Là encore, _attaquer _suggère une volonté de nuire, de détruire, là où _s'attaquer_ peut n'être qu'une simple remise en cause.


----------



## Charlie Parker

J'hésite souvent entre _attaquer _et _s'attaquer. _Voici un exemple, tiré d'un article de _Sélection _(Reader's Digest). L'article est intitulé "L'autodéfense pour tous."
« La prochaine fois que vous vous promènerez dans votre quartier...mettez-vous dans la peau d'un voleur ou d'un prédateur. À qui vous attaqueriez-vous en premier? »
En quoi diffère le sens de cette phrase de l'une avec le verbe transitif _attaquer. _Si j'écrivais « Qui attaqueriez-vous en premier? » qu'est-ce que ça changerait ? Quelqu'un peut-il m'éclairer ? Merci d'avance.


----------



## alicea

Je comprends que cela soit difficile voire incompréhensible pour un non natif.. 
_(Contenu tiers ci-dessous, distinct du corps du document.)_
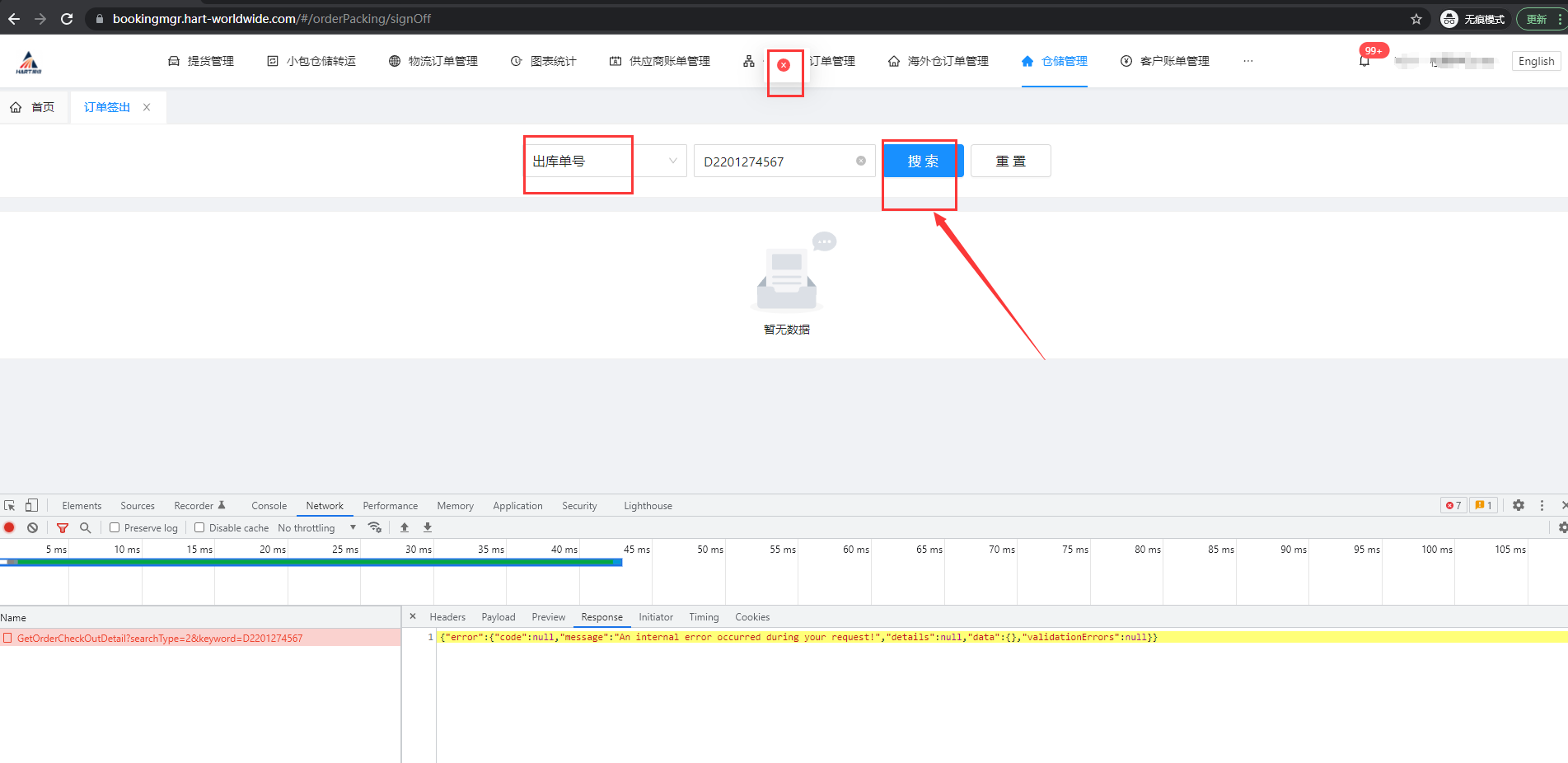Open the Headers tab of the request
1568x763 pixels.
coord(447,617)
Je me trompe peut être mais dans ma compréhension, je pense que le mot attaquer est purement du ressort physique, j'attaque avec ma force physique, c'est la réponse du cerveau reptilien et il y a une notion d'impulsion, ou d'impulsivité, j'attaque pour ne pas être attaqué, si je me sens en danger,  ou j'attaque parce que j'ai faim (si je suis un ours); c'est du combat pur et dur;  

dans "s'attaquer", il y a un investissement supplémentaire, une réflexion plus ou moins mûrie... je m'attaque à un problème, je m'attaque à un adversaire, mais je mesure mes chances de gagner, la réponse est un peu plus évoluée, elle est davantage une réponse du cerveau limbique   (http://tecfa.unige.ch/tecfa/teaching/UVLibre/0001/bin27/c11.htm)
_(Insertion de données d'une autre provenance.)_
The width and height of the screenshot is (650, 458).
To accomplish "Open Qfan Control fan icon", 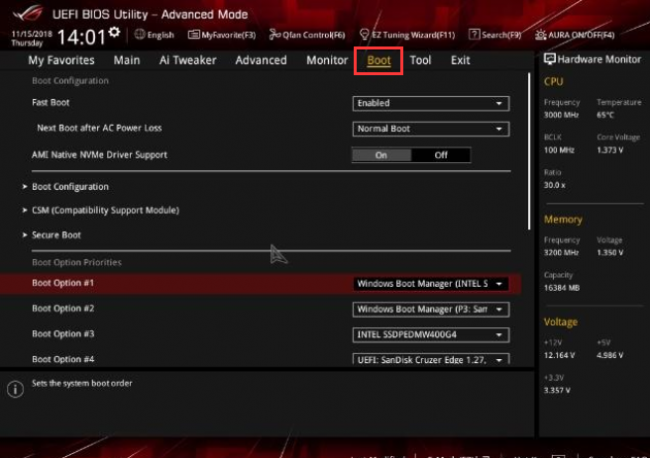I will click(274, 34).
C'est mon ressenti, encore une fois je peux me tromper, natifs de langue française, n'hésitez pas à vous attaquer à ma réponse ;-)


----------



## Chimel

C'est trèèèèès subtil. 

Dans _s'attaquer à_, il y a pour moi davantage l'idée du choix d'une cible que d'agression proprement dite (même si l'idée d'agression est bien entendu présente).

Dans l'exemple que tu donnes:
- qui attaqueriez-vous en premier: la phrase donne un peu l'impression que la personne *doit* de toute manière attaquer, la question étant de savoir par qui ou par où commencer. Par exemple: "Napoléon décide d'attaquer d'abord le flanc gauche prussien" 

- à qui vous attaqueriez-vous en premier: c'est davantage "qui prendriez-vous en priorité pour cible?", la réponse pouvant être "personne" s'il n'y a aucune cible qui convient, si je puis dire. Dire "Napoléon s'attaque au flanc gauche prussien" fait un peu bizarre à mon sens.

De même: "un lâche s'attaque à plus faible que lui". Il l'attaque sans doute aussi, mais on veut surtout insister sur l'idée qu'il le prend pour cible.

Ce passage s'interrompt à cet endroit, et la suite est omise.